User based Breakdown of Resource Consumption image
Figure 2: User-based Breakdown of Resource Consumption

Adopting Data Platform with built-in Financial Governance Metrics

Enterprises now leverage platforms such as data platforms to drive financial governance within the organization to reduce operating costs, do an ROI analysis, have showback discussions,s and identify to spend assets. In addition to cluster lifecycle management, Qubole data services offer Workload Aware Autoscaling to strengthen the financial governance within an organization as multiple teams run big data in a shared cloud environment or separate ones which can be combined to deliver more savings without compromising performance:

Cost Explorer

Cost explorer provides user, job, and cluster-level cost metrics in a shared environment to provide data-driven show-back information for a fact-based discussion in the enterprise.

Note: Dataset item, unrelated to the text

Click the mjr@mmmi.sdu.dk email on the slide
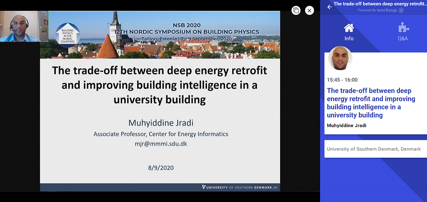427x202 pixels. coord(161,144)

Cost Reporting with Qubole image

Figure 3: Cost Reporting with Qubole

Optimized Upscaling

Optimized Upscaling reclaims unused resources from the running containers in the cluster and allocates them to the pending containers. This improves the cluster throughput and reduces the delays due to provisioning machines while lowering the TCO and cost avoidance.

Aggressive Downscaling

Aggressive downscaling prevents cost overruns after the job is completed by shutting down idle nodes, rebalancing workloads across active nodes, and decommissioning idle ones without the risk of data loss.

Container Packing

Container Packing, a resource allocation strategy, makes more nodes available for downscaling in an elastic computing environment, while at the same time preventing hot spots in the cluster and honoring data locality preferences.

Diversified Spot

Qubole automatically provisions nodes from different Ec2 Instance types, to maximize the number of instances fulfilled by the cloud provider. Diversifying the instance types reduces the chances of bulk interruption of Spot nodes by Cloud Provider. When a spot node of one particular instance type is not available, Qubole automatically tries other instance types rather than falling back to on-demand.

Managed Spot Block

While Spot Block instances provide reliability for a finite duration(1-6 hours), AWS will recall these nodes after that duration leading to node loss(failure). To prevent this failure from impacting cluster operations or workloads, Qubole has built-in Intelligent Spot Block Management features that provide: Risk Mitigation, Impact Mitigation, and Fault Tolerance and ensures cluster operations can continue, without failure, beyond the finite duration of the spot block.

Summary

Enterprises can now leverage Qubole cloud-native data platform’s cost avoidance and TCO optimization features to have data-driven user, job, cluster, or cluster-instance level cost metrics discussions to measure ROI on their big data projects.